Beef Chuck Protein | Cut Guide & Tips

A 3-oz cooked beef chuck serving delivers about 22–28 g of protein, varying by cut and fat trim.

Beef chuck comes from the shoulder. It’s budget-friendly, flavorful, and packed with protein when you pick leaner portions and cook them right. If you’re counting macros, the trick is simple: choose lean-only portions of chuck and track cooked weights. The numbers swing a bit across cuts and cooking methods because moisture and fat change as the roast braises or the steak grills. The good news: most lean, cooked chuck lands in the mid-20s to low-30s for grams of protein per 100 grams. Below you’ll find a clear table for quick checks, then practical tips on trimming, portioning, and saving calories while keeping protein high. You’ll also see how braising compares to grilling, plus serving-size math for 3-ounce and 4-ounce portions. By the end, you’ll be able to plan meals around beef chuck protein with zero guesswork and steady results week after week.

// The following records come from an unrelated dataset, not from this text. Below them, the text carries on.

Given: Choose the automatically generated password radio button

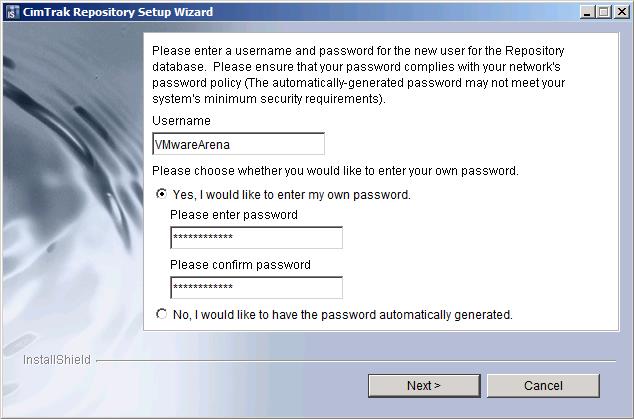Looking at the screenshot, I should (x=162, y=314).
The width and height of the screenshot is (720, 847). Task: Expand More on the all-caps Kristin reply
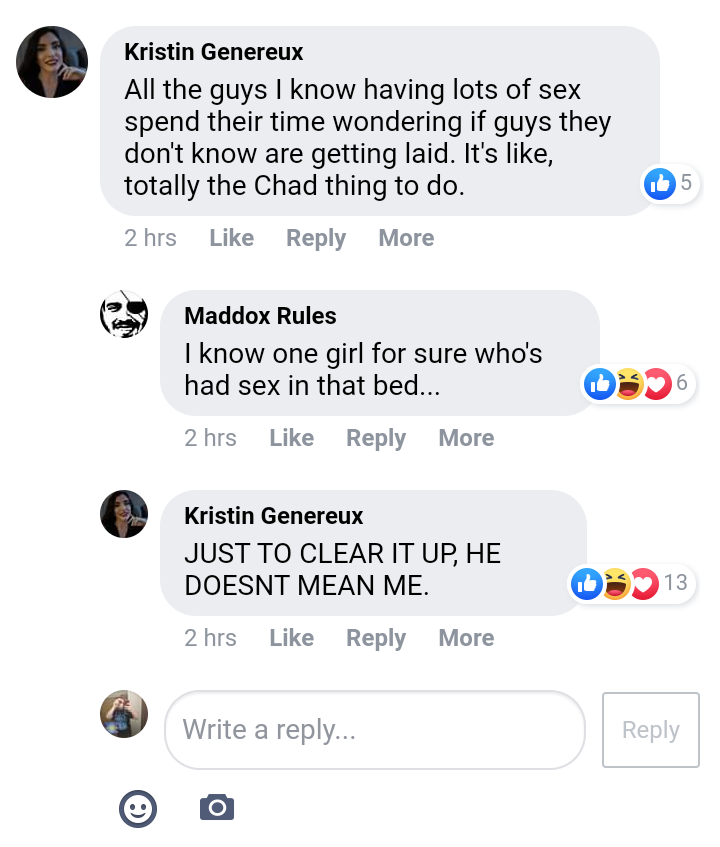[466, 638]
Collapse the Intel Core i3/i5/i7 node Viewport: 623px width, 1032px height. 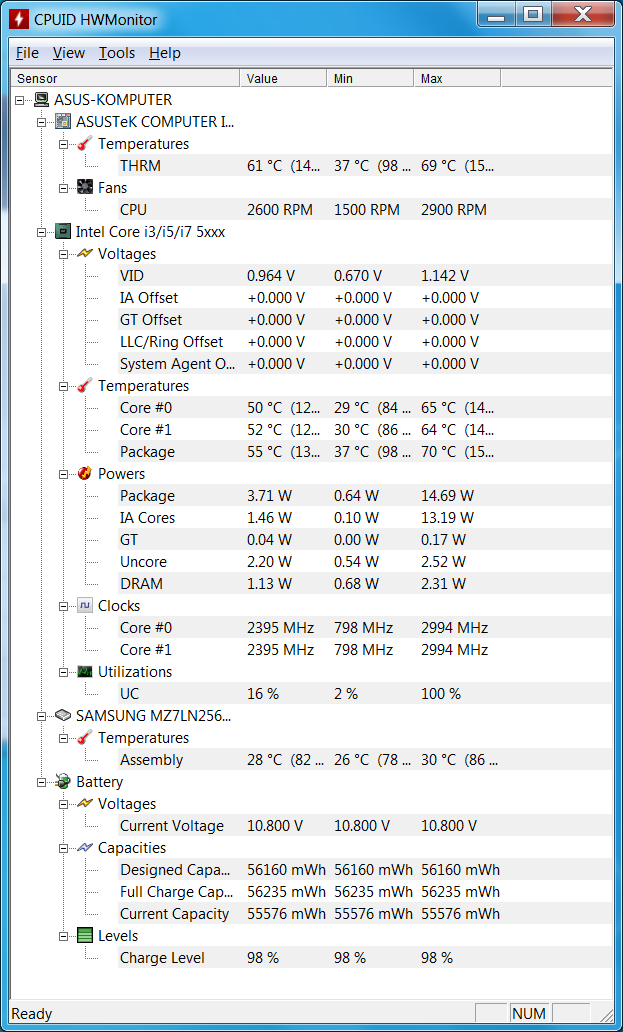[x=41, y=232]
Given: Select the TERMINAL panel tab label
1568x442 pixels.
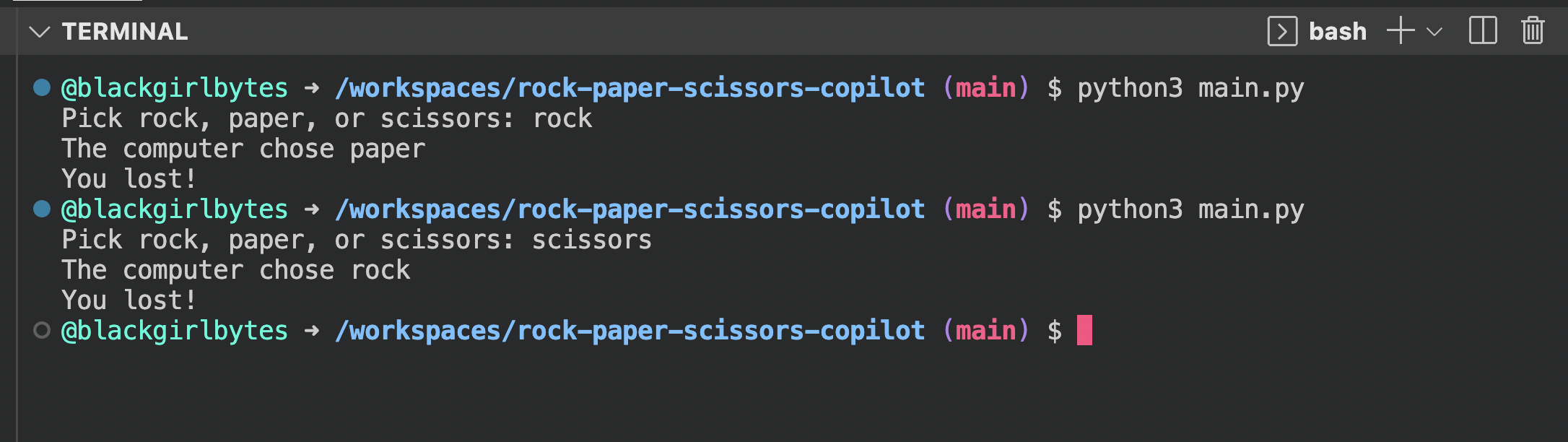Looking at the screenshot, I should 125,32.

Beef Chuck Protein Per 100 Grams: Quick Reference

Use this snapshot to compare common chuck options. Values reflect cooked, lean-only where listed. Different trims and grades can shift numbers, but this gives a reliable range for everyday meal prep.

Cut & Preparation Protein (g/100 g) Note
Chuck Blade Roast, Cooked, Braised, 0" Trim 31.1 Lean-only entry
Mock Tender Steak, Cooked, Braised, 0" Trim 33.6 Lean-only entry
Arm Pot Roast, Cooked, Braised, 0" Trim 33.0 Lean-only entry
Chuck Eye Steak, Cooked, Grilled, 0" Trim 28.1 Lean-only entry
Chuck Eye Roll, Cooked, Braised 30.8 Standard entry
Blade Roast, Cooked, Braised, Lean + Fat 26.8 Includes fat
Chuck Stew Meat, Cooked, Braised 32.6 Lean + fat

Protein In Beef Chuck: Cuts, Cooking, And Yields

Protein density rises when you remove visible fat and cook long enough to drive off moisture. Braising concentrates nutrients by reducing water. Grilling does the same, though surface loss and doneness can nudge weights. Lean-only numbers usually beat “lean and fat” entries because the fat portion adds weight without adding protein. That’s why two plates that look similar can show different macro totals. Stick with lean-only roasts or steaks for the most protein per calorie.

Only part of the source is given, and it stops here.